Acabo de visitar el Belén monumental que realiza la Asociación de Belenistas de Ciudad Real: he salido gratamente sorprendido, muy contento.
Todos los años realizan un Belén precioso para todos nosotros, pero creo que este año se han superado a sí mismos. Quieren celebrar, con ello, su décimo aniversario. Por otro lado, Ciudad Real está celebrando el VI Centenario de su proclamación como ciudad, por parte de Juan II, el padre de Isabel la Católica.
No sé si me admira más la calidad y la belleza del conjunto, la hondura de su mensaje o el atrevimiento de decir la verdad de la Navidad cuando la mayoría se avergüenzan de hacerlo.
El mensaje es precioso: representar las escenas de la Natividad en una reconstrucción de Ciudad Real y sus alrededores. Esto es, en el fondo, el misterio de la encarnación: el Dios eterno se introdujo en la historia para salvarla desde dentro; Belén tiene que ver con cada ciudad de los hombres, con cada rincón de la historia, con cada recodo lejano donde muchos hombres y mujeres olvidados siguen luchando por la vida.
El pasado y el presente se abrazan, Judá y La Mancha se hermanan, lo divino y lo humano caminan juntos: Dios no se avergüenza de vivir entre nosotros, tan pequeños; nosotros no nos avergonzamos de ser sus compañeros, a pesar de Herodes.
Ciudad Real revestida de Navidad: ¡qué alegría da poder contemplarlo, con belleza, en el antiguo casino!
Nuestras calles, como cada año, se revestirán de luces, anuncios, fiesta, licor… Pero nuestro Belén monumental, por obra y gracia de personas profundas y atrevidas, se reviste de historia, de verdad navideña, de presencia explícita de aquello que celebramos.
La encarnación es también toque de Dios y su belleza a nuestro propio corazón; por ello, si se me permite, quisiera subrayar dos lugares que me han emocionado especialmente; un toque personal en medio de la Navidad.
Por un lado, la escena de la Anunciación se ha situado «frente al postigo de Santa María, en un antiguo lugar llamado Santa María del Guadiana». Hoy, en ese lugar, frente a la puerta de Santa María, se sitúa uno de los edificios más emblemáticos de nuestra ciudad, el Seminario Diocesano. ¡Bella casualidad que ahí se sitúe el misterio de la Anunciación!

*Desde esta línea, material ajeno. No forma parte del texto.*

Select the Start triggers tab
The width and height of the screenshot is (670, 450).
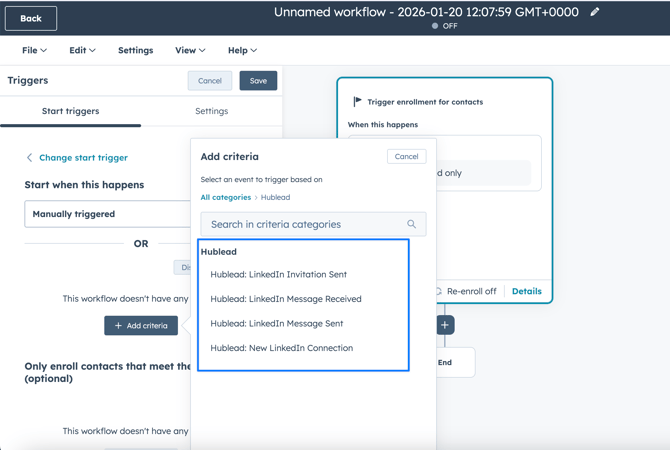[x=70, y=111]
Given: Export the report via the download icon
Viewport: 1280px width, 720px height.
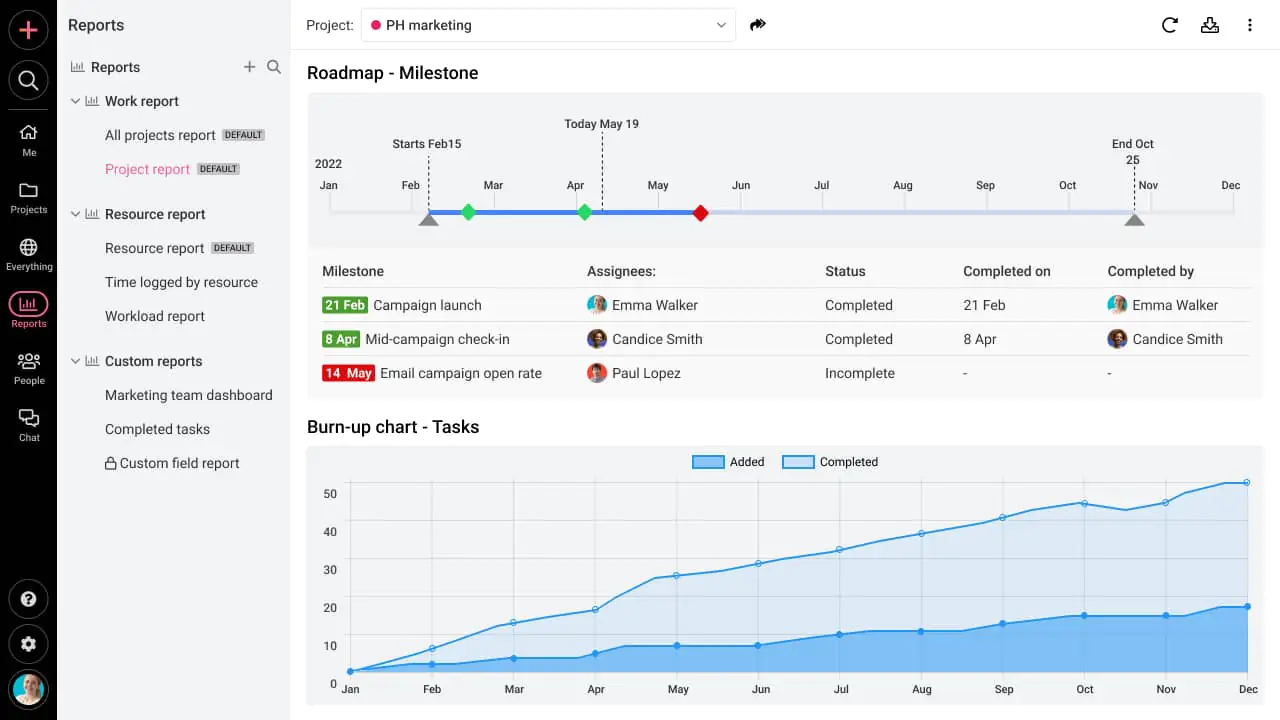Looking at the screenshot, I should (x=1210, y=25).

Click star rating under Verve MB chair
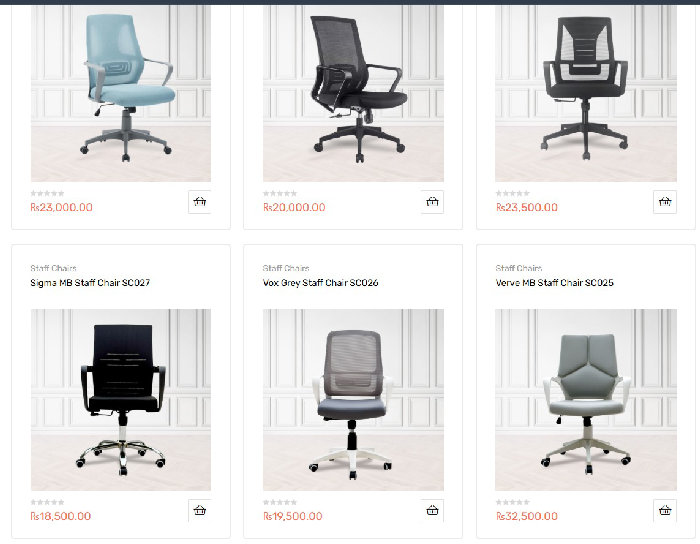click(512, 502)
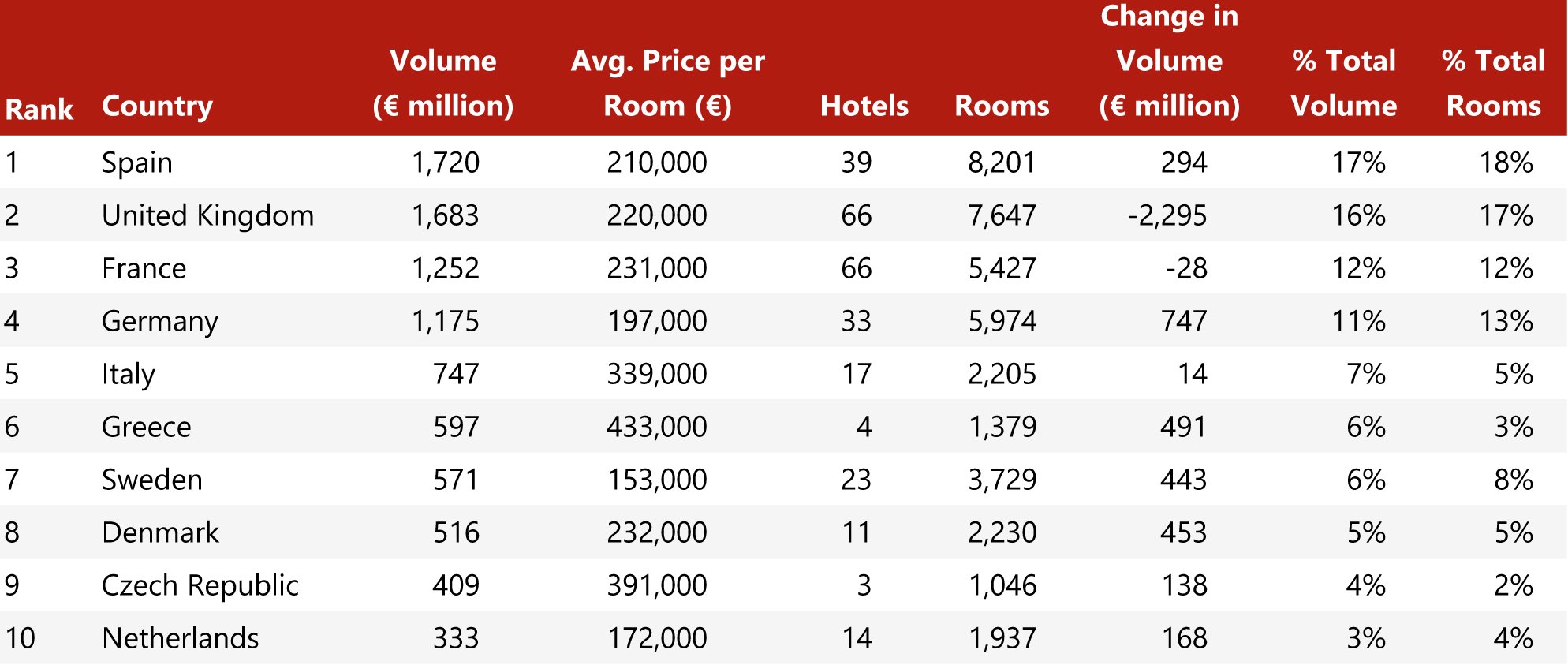Click the France volume value 1,252
The width and height of the screenshot is (1568, 665).
coord(445,268)
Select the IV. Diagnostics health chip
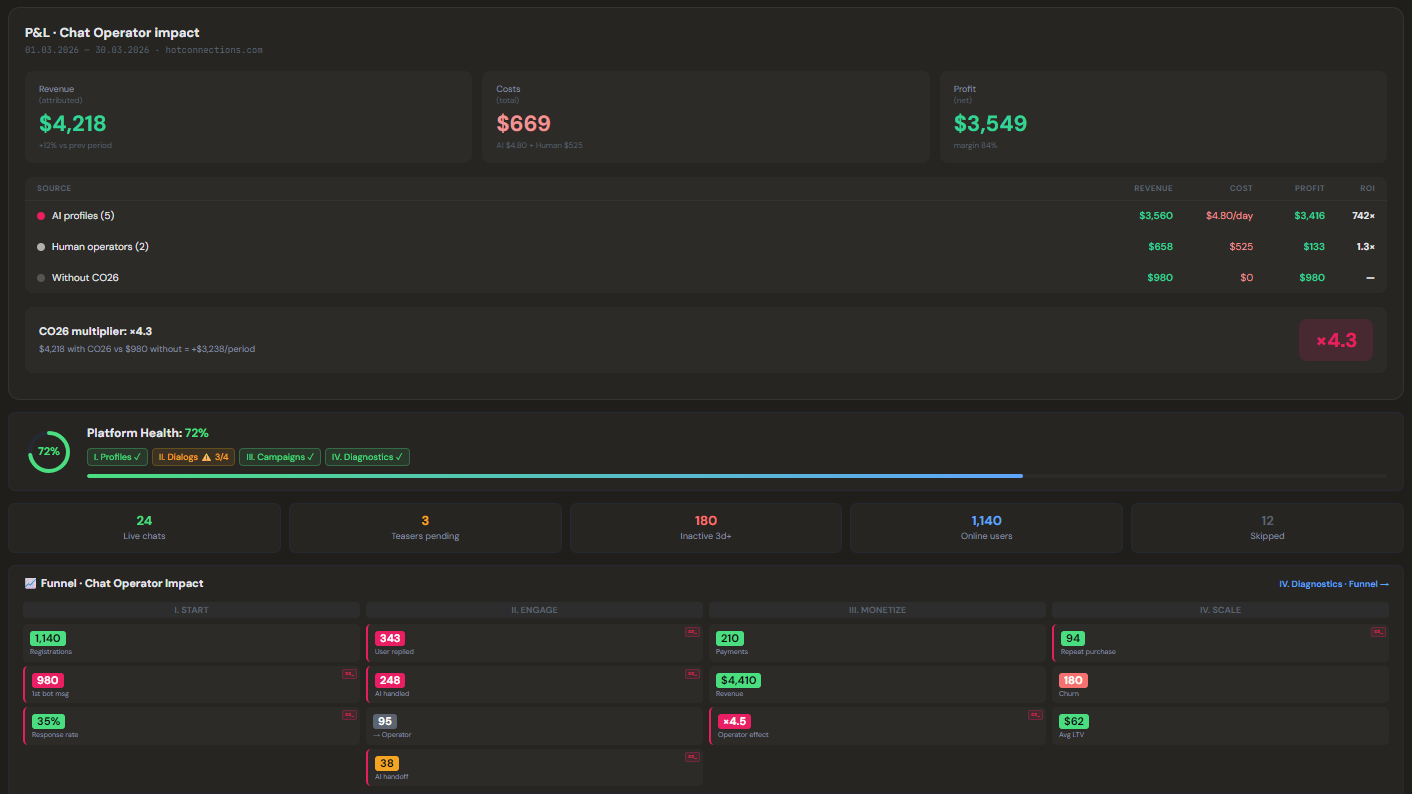This screenshot has height=794, width=1412. [367, 457]
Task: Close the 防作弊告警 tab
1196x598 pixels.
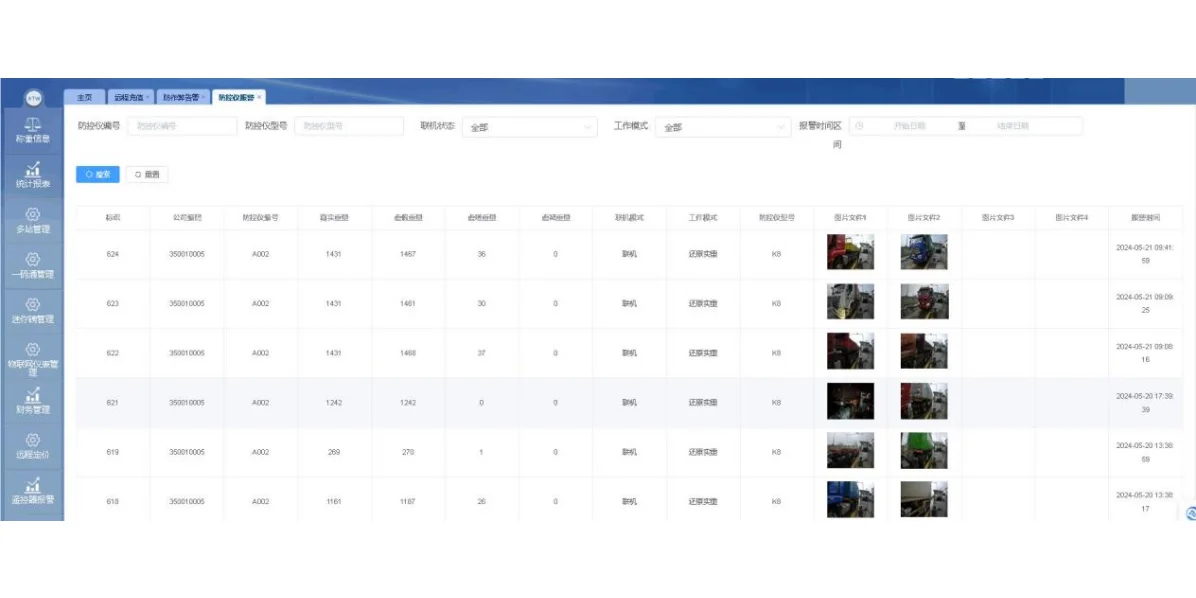Action: (206, 96)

Esto es la vocación, esta es la tarea de los adolescentes y jóvenes que viven en nuestro Seminario: escuchar, como María, la voz de Dios que compromete sus vidas para hacer posible que Jesús habite nuestra tierra.
Por medio de muchos ángeles mediadores, nuestros jóvenes han creído escuchar la voz misma de Dios que toca sus vidas y cambia sus sueños. Como María, ellos luchan la batalla de la propia libertad: frente a un mundo rendido al rey Herodes, en el hogar de Nazaret se cumple la voluntad de Dios.
En el otro extremo del Belén una escena me ha llegado al corazón. Se trata de un pastor, con un pequeño grupo de ovejas, que sale de la ciudad para dirigirse al Portal. Su mano izquierda se apoya en sus riñones: el dolor de espalda aprieta, pero no le impide caminar.
En ese pastor he querido ver el signo de muchas personas a quienes les duelen los riñones y han experimentado el cansancio; pero siguen firmes, encaminando a sus ovejas hacia Jesucristo, a las afueras de la ciudad, envuelto entre pañales en los brazos de María.
La Navidad no es solo belleza primera, sino entrega perdurable, fidelidad probada. La encarnación del Hijo de Dios no es solo Belén: ahí comenzó todo, pero Jesús sigue siendo hombre en Nazaret, en su adolescencia, en los caminos de Galilea, en el monte Calvario, en el sepulcro. Sigue siendo hombre más allá de la muerte: en la resurrección queda sellada la fidelidad del amor de Dios que se desposa con nosotros para siempre.
La Navidad resplandece en tantas personas con las manos en sus espaldas que siguen amando, en camino, ayudando a las ovejas a caminar firmes hacia su Pastor.
¡Gracias por el regalo de este Belén a la ciudad!